The current study aimed to report the perioperative complications of the modified Stoppa approach for the treatment of pelvic bone fractures.


We analyzed 48 consecutive operations in 45 patients who were treated with internal fixation using the modified Stoppa approach between March 2016 and July 2018. This included three revision operations. The mean age of the patients was 54.5 years, and the patients included 35 male patients and 10 female patients. All fractures occurred as a consequence of high-energy trauma and 70.3% had associated injuries at the time of the fracture.

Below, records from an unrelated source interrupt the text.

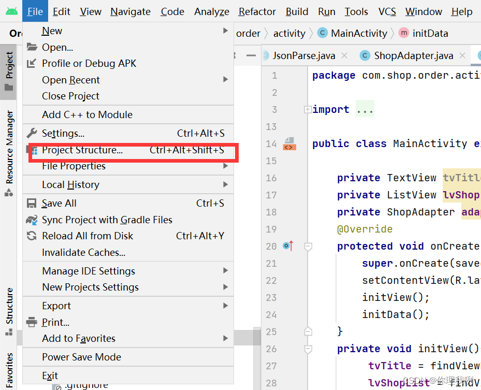This screenshot has height=390, width=481.
Task: Open the Build menu
Action: point(297,11)
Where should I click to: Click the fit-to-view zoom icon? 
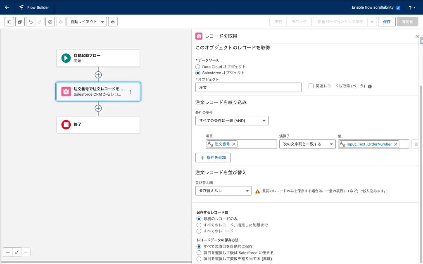point(17,252)
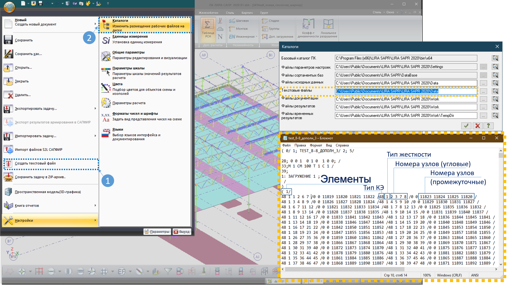Open Общие параметры tools icon
Screen dimensions: 507x285
pyautogui.click(x=106, y=56)
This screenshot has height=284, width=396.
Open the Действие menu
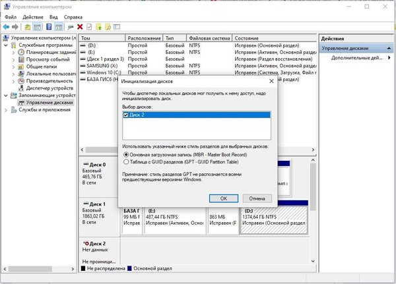pyautogui.click(x=34, y=16)
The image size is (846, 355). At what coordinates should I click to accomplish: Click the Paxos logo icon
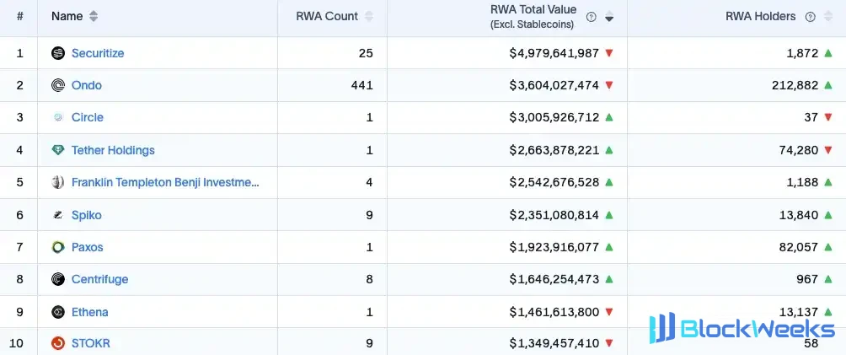58,247
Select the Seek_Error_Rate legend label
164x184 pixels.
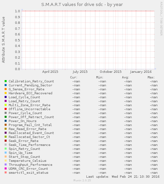[23, 141]
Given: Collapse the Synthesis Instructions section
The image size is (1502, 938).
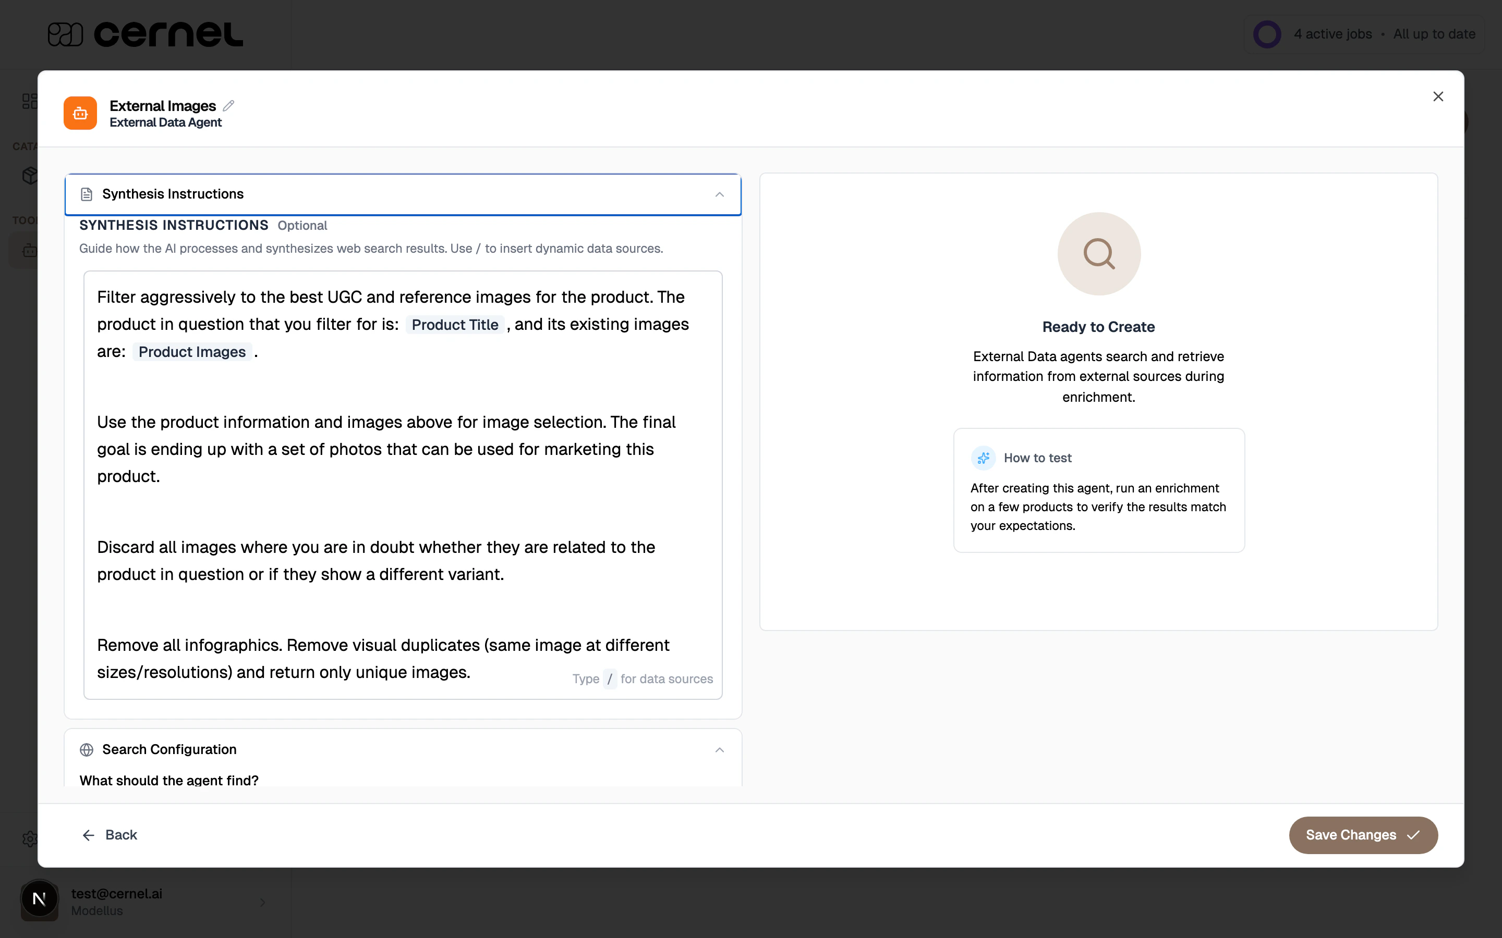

The mean Injury Severity Score was 9.03±5.60. The perioperative complications found during and immediately after surgery were recorded and were classified into three categories: vascular injuries, nerve injuries, and other complications.


Overall, 14 perioperative complications (29.2%) in 14 cases were identified. The most common complications were nerve injuries, which occurred in seven cases, all involving the obturator nerve. Uncontrollable vascular injuries occurred in six cases, which required additional incisions and support of vascular surgeons or postoperative interventions. Additionally, one case of peritoneal tearing occurred, which required help from an abdominal surgeon.


While the modified Stoppa approach seems to be a viable method to treat pelvic fractures, significant perioperative complications may occur, suggesting that surgeons should pay careful attention to minimize the damage to other structures and that appropriate support from other surgical departments is paramount.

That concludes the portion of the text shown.